Robert Mitchell (June 22, 1826June 21, 1899) was an American medical doctor, farmer, and Republican politician.  He served one term in the Wisconsin State Assembly, representing Marquette County, and was a Union Army surgeon throughout the American Civil War.

Background 
Mitchell was born in Moravia, New York, on June 22, 1826; he graduated from Geneva Medical College in 1845, and the University of Buffalo in 1850, and became a physician and farmer.

In Wisconsin; the war and after
Mitchell moved to Wisconsin in 1857, having spent some months in Iowa and three years in California, and went into medical practice in Portage City.
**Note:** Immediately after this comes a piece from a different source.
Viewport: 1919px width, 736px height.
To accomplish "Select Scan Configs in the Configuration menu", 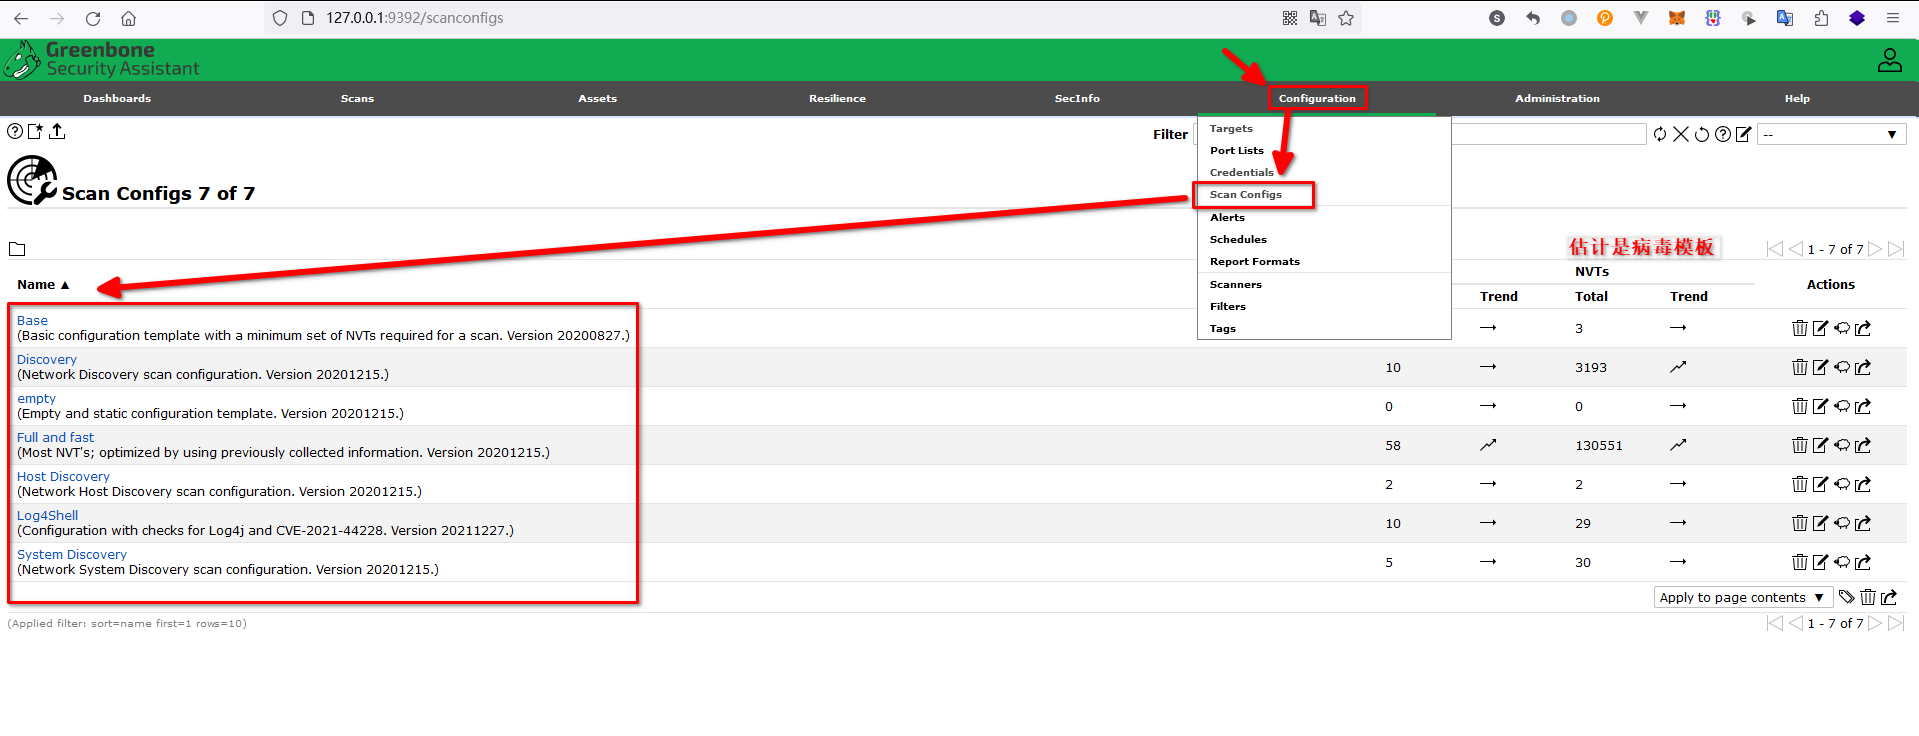I will point(1245,195).
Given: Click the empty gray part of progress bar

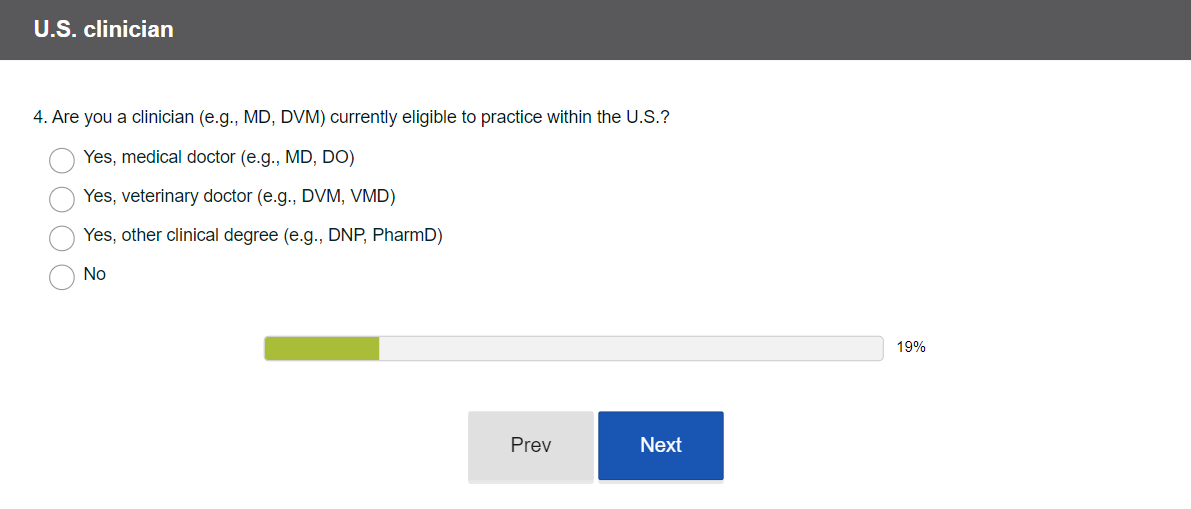Looking at the screenshot, I should [x=630, y=348].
During the American Civil War, Mitchell was the assistant surgeon of the 10th Wisconsin Infantry Regiment for two years, and was at the Battles of Perryville and Stone River; then became surgeon of the 27th Wisconsin Volunteers, and was at the Battle of Jenkins' Ferry, and at the siege of Mobile.
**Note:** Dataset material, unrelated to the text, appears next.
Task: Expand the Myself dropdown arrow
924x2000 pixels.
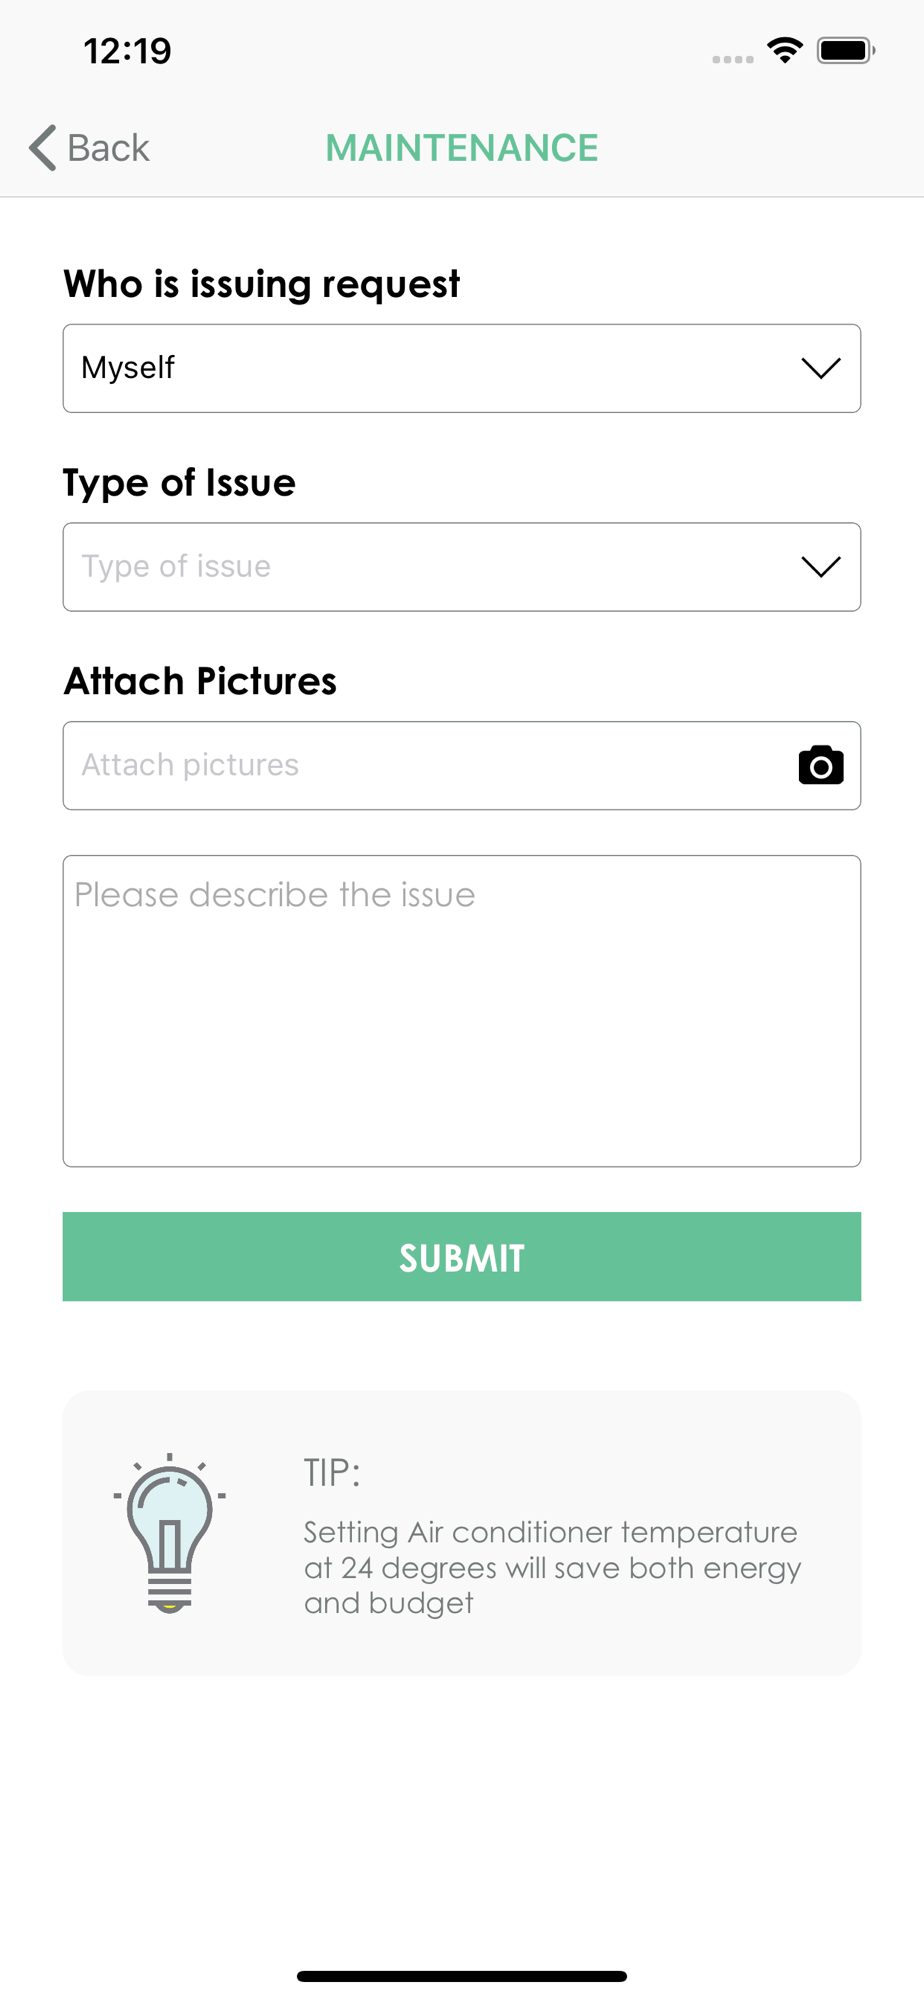Action: (x=821, y=368)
After the war, Mitchell resumed practice in Portage. He married Abby Briggs in 1867. They moved to Douglas in Marquette County in 1869, and he became a full-time farmer for some time. They returned to Portage in 1893.

Public office
Mitchell served as chairman of the town board in the Town of Douglass. In 1874, he was elected to represent Marquette County in the Assembly's 1875 session, receiving 776 votes to 654 for Democrat Neil Dimond (Democratic incumbent William Murphy was not a candidate for re-election). He was assigned to the standing committees on the militia (which he chaired) and medical societies; and to the joint committee on claims.

Mitchell was defeated when he ran for re-election to the 1876 Assembly, with 507 votes to 673 for Democrat B. Frank Goodell.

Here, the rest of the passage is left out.